The Children’s Media Foundation (CMF)

YouTube Kids 

February saw internet giant YouTube launch a free children's App, offering TV shows, educational video and music in a safe "walled garden"...

Hannie Kirkham, CMF Newsletter Editor, reports.

KidsAppLogoThe YouTube app launched in the USA two weeks ago and first indications are that it’s a hit with parents and advocacy groups in the States. It’s designed to provide a safe environment for children to watch their favourite shows, listen to music and have a child-friendly version of the YouTube experience. The CMF has been calling for action by the big platforms like YouTube and Facebook to recognise they have kids in their user-base, and to use their software and parental controls to limit what they can come across in their browsing.  YouTube have taken the first steps.

Platforms like YouTube and other social media sites have for some time been a source of concern amongst parents about lack of awareness of their kids’ viewing habits. For many the Internet feels like an unregulated space where kids are only a few clicks away from, at best, disturbing content. And yet YouTube carries hundreds of thousands of hours of video of fascination, education and delight for kids of all ages. Parents want their children to be able to access the world’s information and to have fun while doing it. The social media site Vine announced a kids’ version a couple of month ago. Now YouTube is addressing the issues.

The App is aimed at younger children - certainly under 6s.  So there is more work to be done on thinking about how older children are finding their way through YouTube content. And the CMF will open a dialogue with YouTube in the UK on how that could be achieved.

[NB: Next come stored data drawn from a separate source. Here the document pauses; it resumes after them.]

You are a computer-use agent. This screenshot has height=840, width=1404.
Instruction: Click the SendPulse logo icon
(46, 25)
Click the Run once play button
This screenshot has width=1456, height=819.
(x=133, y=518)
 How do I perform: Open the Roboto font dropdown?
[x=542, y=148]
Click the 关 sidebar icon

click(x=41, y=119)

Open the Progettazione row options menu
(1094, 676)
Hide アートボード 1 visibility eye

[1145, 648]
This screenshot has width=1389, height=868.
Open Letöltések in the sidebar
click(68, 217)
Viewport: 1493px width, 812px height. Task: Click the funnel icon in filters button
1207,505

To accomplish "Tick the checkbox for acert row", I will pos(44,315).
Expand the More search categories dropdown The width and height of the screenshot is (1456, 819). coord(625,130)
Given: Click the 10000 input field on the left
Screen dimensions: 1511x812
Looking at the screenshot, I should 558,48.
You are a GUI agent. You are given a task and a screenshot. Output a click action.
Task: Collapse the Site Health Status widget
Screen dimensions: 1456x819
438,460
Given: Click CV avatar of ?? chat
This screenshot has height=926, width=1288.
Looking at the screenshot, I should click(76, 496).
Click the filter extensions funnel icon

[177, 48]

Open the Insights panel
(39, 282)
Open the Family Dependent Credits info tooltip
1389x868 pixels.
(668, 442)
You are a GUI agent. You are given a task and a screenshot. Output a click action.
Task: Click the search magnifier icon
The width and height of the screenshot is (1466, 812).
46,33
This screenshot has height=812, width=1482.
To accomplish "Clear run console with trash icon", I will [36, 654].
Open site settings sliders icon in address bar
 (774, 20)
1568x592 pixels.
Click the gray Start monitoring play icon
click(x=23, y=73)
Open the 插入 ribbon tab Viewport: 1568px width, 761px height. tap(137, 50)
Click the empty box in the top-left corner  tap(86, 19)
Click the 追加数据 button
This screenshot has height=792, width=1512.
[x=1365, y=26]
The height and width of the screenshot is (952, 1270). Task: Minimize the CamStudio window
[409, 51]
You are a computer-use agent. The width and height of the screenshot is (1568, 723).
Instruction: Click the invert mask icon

The App is funded by advertising, but the ads served are all tagged as suitable for children. There is no login function, so no personal data is collected (a vital feature for YouTube as in many territories regulations are very restrictive when the users are children).  This means that the app can’t learn your personal preferences in the way grown-up YouTube does. But interestingly the app does work out your device’s preferences and over time will tailor the content offered to match that.

150219215550-youtube-for-kids-780x439At first it was thought that YouTube might go the way of Netflix and create a completely walled garden, with only pre-approved content allowed in – effectively a VOD “channel”.  In fact YouTube has put its not-insignificant computing power behind it – as CMF has been suggesting for some time – and they have emulated the open nature of the YouTube system. Anyone can start a channel and upload content intended to find its way into the Kids’ App, provided it is tagged clearly as child friendly, gets past the software that detects unsuitable language in the audio, and is not flagged as harmful by users and checked by YouTube’s 24 hour review team.

The App also comes equipped with ‘safety’ features. You can search the whole of YouTube, but certain terms, like ‘sex’, won’t pull any results. Parents can also turn off the search function, so that there is no browsing away from the recommended content. There’s a timer function which switches the App off after a parental set-time.

With broadcasters and producers already uploading their content to channels on YouTube, and more coming on stream now that the App is providing them with the safety zone they need, the new service is certainly YouTube making a bid for the family audience. But the App caters for far more than just mainstream TV. It also has a section for children’s music, educational content, and an area called “explore” which features many of the maker channels, YouTube stars etc. and their children's offering - no doubt of huge interest to lovers of Minecraft, loom-bands or toy un-boxing!

This is potentially a step change for the kids’ media industry, and certainly a big step forward for the youngest viewers. But there are more steps to take, as children of all ages should have access to quality entertainment and education… in safety.

So many digital platforms attract a kids’ audience, whether intended or not, and the CMF would like to see more research and development carried out to ensure children are both protected and at liberty to watch, play and listen to all the great content that’s out there.